§ Task objective
Reproduce exactly the stretch of lines running from the line with "You are a GUI agent. The screenshot is 356×2576." to the end of the entries below.

+++ Supplied data

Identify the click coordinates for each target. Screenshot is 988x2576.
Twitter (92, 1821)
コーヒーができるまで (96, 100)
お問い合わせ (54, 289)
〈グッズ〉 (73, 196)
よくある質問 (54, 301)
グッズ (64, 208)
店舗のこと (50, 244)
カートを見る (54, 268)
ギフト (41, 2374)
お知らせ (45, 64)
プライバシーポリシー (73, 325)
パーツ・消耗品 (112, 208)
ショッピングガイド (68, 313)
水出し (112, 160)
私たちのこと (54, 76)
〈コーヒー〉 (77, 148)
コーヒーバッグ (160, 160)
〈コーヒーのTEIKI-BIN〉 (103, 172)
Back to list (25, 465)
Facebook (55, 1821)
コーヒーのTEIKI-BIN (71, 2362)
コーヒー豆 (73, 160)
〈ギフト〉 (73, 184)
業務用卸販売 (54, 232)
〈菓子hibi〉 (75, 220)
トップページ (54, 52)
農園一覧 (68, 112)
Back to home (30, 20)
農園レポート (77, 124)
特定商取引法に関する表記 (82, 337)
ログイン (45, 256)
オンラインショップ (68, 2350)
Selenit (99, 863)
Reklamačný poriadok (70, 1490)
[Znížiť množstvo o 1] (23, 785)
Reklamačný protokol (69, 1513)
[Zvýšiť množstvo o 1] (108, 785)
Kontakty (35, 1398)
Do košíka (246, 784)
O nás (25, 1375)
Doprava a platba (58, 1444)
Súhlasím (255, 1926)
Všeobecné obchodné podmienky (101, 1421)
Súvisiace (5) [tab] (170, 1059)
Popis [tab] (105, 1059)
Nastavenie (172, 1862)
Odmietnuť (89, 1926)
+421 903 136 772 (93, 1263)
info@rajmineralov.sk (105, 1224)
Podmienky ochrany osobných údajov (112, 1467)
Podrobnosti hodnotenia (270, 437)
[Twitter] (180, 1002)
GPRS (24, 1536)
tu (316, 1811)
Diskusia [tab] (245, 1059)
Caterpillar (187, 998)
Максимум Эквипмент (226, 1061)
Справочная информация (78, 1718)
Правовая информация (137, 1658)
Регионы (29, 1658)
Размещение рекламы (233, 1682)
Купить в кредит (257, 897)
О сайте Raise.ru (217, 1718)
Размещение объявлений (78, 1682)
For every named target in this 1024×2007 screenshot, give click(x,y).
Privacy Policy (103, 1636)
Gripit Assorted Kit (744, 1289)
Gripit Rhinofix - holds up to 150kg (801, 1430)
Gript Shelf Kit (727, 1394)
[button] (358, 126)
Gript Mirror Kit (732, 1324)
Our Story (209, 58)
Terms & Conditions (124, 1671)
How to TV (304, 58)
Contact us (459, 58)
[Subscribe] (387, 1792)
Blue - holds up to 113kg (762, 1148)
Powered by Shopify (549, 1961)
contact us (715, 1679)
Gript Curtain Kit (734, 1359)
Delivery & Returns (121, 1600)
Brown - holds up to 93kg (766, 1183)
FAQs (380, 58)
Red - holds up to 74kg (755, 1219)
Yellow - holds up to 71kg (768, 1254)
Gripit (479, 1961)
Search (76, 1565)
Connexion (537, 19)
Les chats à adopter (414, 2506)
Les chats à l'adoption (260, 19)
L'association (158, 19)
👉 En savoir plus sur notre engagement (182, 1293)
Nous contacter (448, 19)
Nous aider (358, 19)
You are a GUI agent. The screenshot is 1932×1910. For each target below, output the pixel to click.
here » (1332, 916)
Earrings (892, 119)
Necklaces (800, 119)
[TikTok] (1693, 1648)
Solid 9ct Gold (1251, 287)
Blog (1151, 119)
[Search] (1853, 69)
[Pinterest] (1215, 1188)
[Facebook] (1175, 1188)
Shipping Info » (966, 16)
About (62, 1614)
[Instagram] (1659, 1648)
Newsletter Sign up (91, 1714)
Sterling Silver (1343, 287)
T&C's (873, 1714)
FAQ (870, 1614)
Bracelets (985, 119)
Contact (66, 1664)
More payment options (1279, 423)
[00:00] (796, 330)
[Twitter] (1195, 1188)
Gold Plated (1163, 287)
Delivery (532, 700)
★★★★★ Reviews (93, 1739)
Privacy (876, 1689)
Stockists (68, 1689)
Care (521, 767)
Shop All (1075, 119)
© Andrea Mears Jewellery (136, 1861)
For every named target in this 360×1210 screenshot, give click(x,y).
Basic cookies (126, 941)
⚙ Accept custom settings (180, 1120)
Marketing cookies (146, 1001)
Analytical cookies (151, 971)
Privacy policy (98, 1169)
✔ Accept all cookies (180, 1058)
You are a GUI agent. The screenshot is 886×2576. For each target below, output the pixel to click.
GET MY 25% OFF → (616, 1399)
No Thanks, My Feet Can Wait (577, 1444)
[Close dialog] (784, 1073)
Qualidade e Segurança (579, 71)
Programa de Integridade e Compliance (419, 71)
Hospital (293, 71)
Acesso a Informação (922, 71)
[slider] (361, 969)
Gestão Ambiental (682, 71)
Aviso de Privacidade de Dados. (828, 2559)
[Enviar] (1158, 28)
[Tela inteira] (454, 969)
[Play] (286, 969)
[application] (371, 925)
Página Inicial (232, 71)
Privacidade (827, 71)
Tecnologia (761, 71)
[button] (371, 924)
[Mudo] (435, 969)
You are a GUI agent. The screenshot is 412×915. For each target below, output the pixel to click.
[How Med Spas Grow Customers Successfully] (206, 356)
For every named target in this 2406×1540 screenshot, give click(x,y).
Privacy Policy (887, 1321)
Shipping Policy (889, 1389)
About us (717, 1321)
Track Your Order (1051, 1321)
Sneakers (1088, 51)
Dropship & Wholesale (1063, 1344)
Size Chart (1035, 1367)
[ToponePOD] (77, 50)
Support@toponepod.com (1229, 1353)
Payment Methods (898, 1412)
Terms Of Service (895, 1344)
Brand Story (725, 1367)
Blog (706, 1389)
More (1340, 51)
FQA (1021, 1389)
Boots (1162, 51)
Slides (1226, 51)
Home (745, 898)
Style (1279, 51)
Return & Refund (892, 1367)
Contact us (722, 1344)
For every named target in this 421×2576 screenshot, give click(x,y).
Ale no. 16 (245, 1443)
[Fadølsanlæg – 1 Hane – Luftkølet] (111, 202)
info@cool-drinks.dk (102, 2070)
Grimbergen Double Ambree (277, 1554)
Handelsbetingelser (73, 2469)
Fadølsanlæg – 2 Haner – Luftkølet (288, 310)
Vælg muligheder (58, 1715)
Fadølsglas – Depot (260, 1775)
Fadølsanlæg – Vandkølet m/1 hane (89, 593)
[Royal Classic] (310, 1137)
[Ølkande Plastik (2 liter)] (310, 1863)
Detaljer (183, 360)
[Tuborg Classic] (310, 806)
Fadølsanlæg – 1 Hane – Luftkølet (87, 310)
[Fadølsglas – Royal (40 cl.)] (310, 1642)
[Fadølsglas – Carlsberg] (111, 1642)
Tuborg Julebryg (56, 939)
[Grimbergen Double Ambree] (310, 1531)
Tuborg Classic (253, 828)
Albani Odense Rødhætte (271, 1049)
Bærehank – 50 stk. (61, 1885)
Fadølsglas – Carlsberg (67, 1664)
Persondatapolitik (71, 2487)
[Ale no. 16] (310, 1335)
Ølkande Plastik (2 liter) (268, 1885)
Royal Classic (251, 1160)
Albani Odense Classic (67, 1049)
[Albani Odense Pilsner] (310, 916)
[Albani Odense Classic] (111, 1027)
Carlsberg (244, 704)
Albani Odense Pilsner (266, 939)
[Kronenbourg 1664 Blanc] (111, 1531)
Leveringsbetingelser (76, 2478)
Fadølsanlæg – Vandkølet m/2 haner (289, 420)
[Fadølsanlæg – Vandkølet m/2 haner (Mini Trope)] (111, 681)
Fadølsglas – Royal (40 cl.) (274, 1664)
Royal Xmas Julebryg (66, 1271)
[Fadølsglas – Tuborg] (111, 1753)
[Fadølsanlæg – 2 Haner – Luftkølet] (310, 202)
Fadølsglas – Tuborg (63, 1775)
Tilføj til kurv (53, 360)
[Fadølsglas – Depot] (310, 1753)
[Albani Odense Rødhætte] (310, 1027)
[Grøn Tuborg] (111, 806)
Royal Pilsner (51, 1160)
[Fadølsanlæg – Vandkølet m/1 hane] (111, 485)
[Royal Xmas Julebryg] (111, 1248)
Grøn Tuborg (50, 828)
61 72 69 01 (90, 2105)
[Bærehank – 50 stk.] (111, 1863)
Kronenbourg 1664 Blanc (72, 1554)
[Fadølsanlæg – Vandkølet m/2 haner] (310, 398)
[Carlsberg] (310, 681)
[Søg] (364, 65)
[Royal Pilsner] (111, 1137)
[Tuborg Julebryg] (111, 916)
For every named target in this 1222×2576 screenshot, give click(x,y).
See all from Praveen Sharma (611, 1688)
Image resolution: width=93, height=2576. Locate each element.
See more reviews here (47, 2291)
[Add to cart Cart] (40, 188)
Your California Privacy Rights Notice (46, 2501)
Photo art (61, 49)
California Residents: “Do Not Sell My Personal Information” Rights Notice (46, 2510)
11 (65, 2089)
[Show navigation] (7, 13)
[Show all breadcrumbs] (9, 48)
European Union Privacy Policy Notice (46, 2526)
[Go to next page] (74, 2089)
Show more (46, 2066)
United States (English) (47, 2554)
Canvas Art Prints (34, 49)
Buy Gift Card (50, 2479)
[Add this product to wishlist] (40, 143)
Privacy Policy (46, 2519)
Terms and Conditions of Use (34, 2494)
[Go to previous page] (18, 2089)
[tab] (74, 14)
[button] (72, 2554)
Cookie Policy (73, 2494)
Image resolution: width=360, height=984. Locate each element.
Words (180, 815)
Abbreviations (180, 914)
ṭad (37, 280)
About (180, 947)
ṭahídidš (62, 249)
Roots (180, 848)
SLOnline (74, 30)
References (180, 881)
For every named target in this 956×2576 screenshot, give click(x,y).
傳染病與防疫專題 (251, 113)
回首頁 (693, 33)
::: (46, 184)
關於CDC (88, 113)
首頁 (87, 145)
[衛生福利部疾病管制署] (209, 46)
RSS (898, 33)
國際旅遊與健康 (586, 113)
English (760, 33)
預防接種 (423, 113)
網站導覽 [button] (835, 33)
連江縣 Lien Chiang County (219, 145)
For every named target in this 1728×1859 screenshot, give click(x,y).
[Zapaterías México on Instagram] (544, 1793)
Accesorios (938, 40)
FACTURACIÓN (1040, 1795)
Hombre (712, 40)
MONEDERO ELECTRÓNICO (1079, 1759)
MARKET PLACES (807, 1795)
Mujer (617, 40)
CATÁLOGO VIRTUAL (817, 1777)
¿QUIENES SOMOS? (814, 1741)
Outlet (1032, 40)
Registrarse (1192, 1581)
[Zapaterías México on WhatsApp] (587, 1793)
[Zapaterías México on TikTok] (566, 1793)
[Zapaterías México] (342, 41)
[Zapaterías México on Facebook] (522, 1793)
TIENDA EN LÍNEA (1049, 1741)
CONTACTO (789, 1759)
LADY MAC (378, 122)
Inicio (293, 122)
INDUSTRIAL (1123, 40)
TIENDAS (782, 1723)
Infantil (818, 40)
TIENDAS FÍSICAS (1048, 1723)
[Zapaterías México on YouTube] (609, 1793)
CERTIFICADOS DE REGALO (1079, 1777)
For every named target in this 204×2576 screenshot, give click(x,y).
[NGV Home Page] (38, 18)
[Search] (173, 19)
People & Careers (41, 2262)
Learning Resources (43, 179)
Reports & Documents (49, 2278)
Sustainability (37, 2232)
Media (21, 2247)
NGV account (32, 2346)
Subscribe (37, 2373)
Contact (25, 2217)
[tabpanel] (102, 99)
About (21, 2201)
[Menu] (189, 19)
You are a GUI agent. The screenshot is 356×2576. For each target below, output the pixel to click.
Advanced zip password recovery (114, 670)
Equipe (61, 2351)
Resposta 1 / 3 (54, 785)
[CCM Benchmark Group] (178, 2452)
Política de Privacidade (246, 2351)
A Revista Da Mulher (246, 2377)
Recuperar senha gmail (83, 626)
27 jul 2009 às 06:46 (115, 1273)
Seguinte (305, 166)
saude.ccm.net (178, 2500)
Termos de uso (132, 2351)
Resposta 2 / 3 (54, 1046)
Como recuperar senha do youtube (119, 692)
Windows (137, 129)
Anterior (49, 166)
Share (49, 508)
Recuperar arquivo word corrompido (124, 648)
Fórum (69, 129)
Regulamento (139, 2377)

++++++

§ Finished task
You are a GUI agent. The screenshot is 356×2576. For each target below, output the pixel to click.
Advanced zip password recovery (114, 670)
Equipe (61, 2351)
Resposta 1 / 3 (54, 785)
[CCM Benchmark Group] (178, 2452)
Política de Privacidade (246, 2351)
A Revista Da Mulher (246, 2377)
Recuperar senha gmail (83, 626)
27 jul 2009 às 06:46 (115, 1273)
Seguinte (305, 166)
saude.ccm.net (178, 2500)
Termos de uso (132, 2351)
Resposta 2 / 3 (54, 1046)
Como recuperar senha do youtube (119, 692)
Windows (137, 129)
Anterior (49, 166)
Share (49, 508)
Recuperar arquivo word corrompido (124, 648)
Fórum (69, 129)
Regulamento (139, 2377)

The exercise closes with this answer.